Regina looked up, being ordered. "How?"
"Y'all got a phone, not me."
Regina looked down in her hands.
Had this been here the whole time?
"They'll have our asses over th'fireplace 'cause o'you, but it's better than goin' back." Dollface said, "We got work t'morrow. We'll get home 'round eight if I timed this right."
Regina nodded, quiet for once, and opened her iPhone.
"Dollface?"
"What?" her sister snapped.
Regina huffed, looking out the window, not quite ready to call Grampa and needing a distraction, "Can you tell me a story?"
"Why?"
Regina toiled with a lock of blue-black hair, shivering in the AC, "Well, I'd like one.
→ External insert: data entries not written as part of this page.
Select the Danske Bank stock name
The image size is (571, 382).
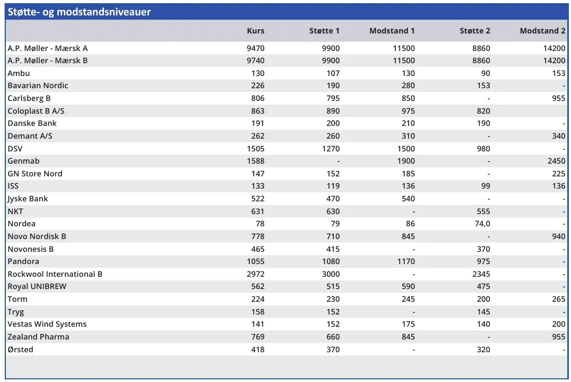pos(32,123)
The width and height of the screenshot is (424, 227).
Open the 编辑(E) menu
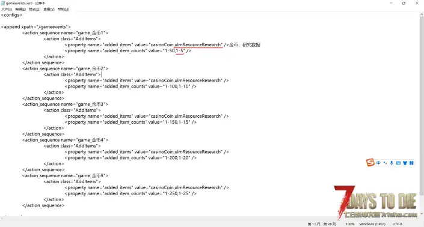coord(20,9)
Like the scary ones you told me."
Dollface side-eyed Regina, "Ya didn't sleep fer days after I told ya 'bout Siren Head."
"Well, I know, but I'd like to hear another one." Regina said, "And it's just too quiet in here."
Dollface sighed, turning the AC unit off and turning up the volume, and ignored Regina.
Grumbling, Regina looked at the bag of quarters she'd been handed for when they found a payphone.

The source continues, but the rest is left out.